Belief that demons are all over the place
trying to get you,
creates fear,
or anxiety
where there should be none,
in normal, every-day non anxiety producing situations.

Then you need a god fix
to counter it,
so you can relax,
and feel ok,
safe and peaceful again.

It's kind of like cigarettes.
Self inflicted anxiety.
Self imagined anxiety cure.
 

waitasec

Veteran Member
Belief that demons are all over the place
trying to get you,
creates fear,
or anxiety
where there should be none,
in normal, every-day non anxiety producing situations.

Then you need a god fix
to counter it,
so you can relax,
and feel ok,
safe and peaceful again.

It's kind of like cigarettes.
Self inflicted anxiety.
Self imagined anxiety cure.

but isn't faith THE fix...the fix to end all fixes?
:confused:
 

Muffled

Jesus in me
Is not your primary sin that you do not love your neighbor or God? That is what you need to be saved from. It appears to me that your friends love you or they wouldn't invite you. It appears that they love God because they go to a place where God is worshipped.
 

Kathryn

It was on fire when I laid down on it.
I've had those experiences too, but not with these guys. Actually, in one of the more recent attempts to talk to me about Jesus, I was very clear that I thought the entire belief system is nonsense. They didn't take offense to it at all.

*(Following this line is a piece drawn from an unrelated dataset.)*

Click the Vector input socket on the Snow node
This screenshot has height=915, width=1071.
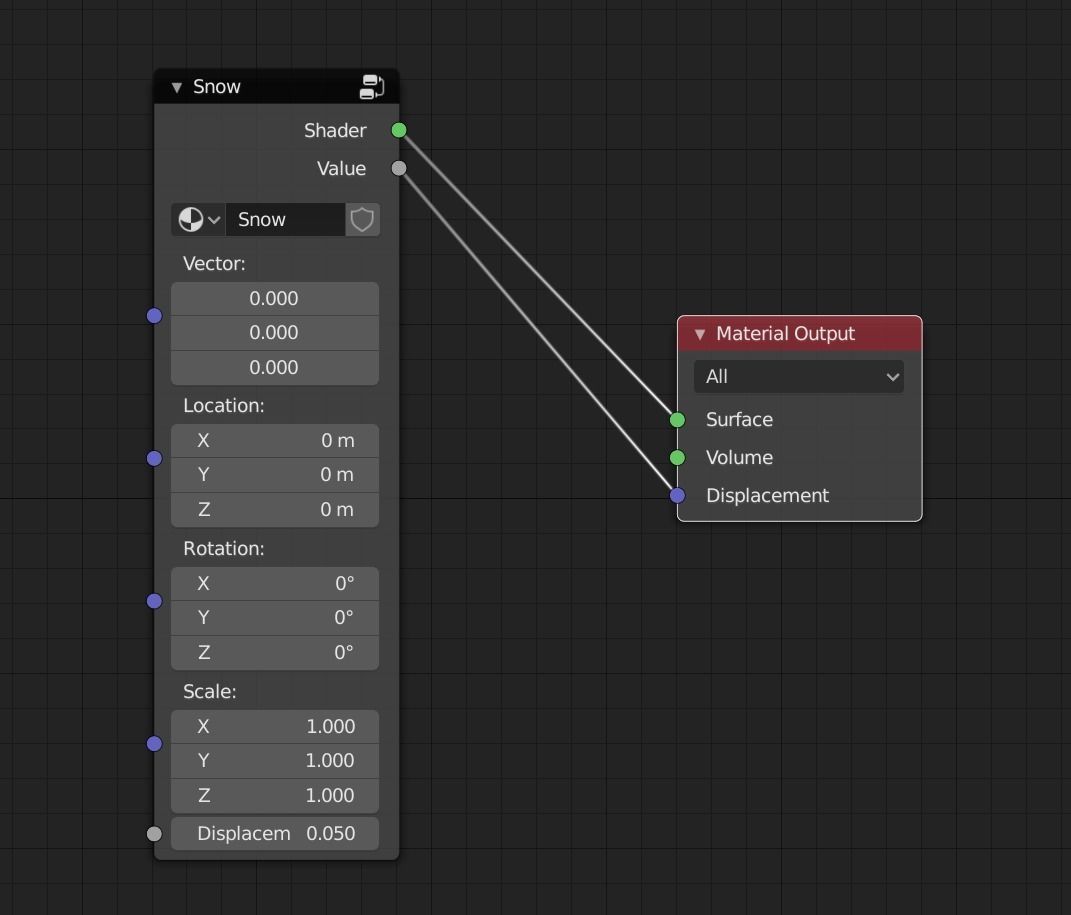click(154, 315)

But I'm wondering what might happen if I turn the conversation back on them and their behavior and ask, "How exactly are you a Christian?"

Personally, I think this is an excellent idea.

As a Christian, my beliefs should be apparent in my lifestyle. Now - this doesn't mean that I don't have fun - that I don't ever drink or watch an R rated movie. (After all, "Schindler's List" and "Saving Private Ryan" are R rated).

My lifestyle is not legalistic, because my faith is not legalistic. However, if my faith isn't evidenced by my love for others, my tolerance, my kindness, my grace toward them - as well as a balanced, healthy life in general - then I don't really have much to show for my professed faith.

Your friends should be able to answer the question. If not, it's great that you brought it up regardless, because they need to think hard about what their own faith really means to them and how it manifests itself in their life.

That being said, as a Christian, I don't really think that drinking moderately, watching some R rated movies, even some cursing, is necessarily wrong. What's wrong with saying "Damn" or "Hell" or something like that? What's wrong with drinking a glass of wine or two in the evenings or at a party? You know?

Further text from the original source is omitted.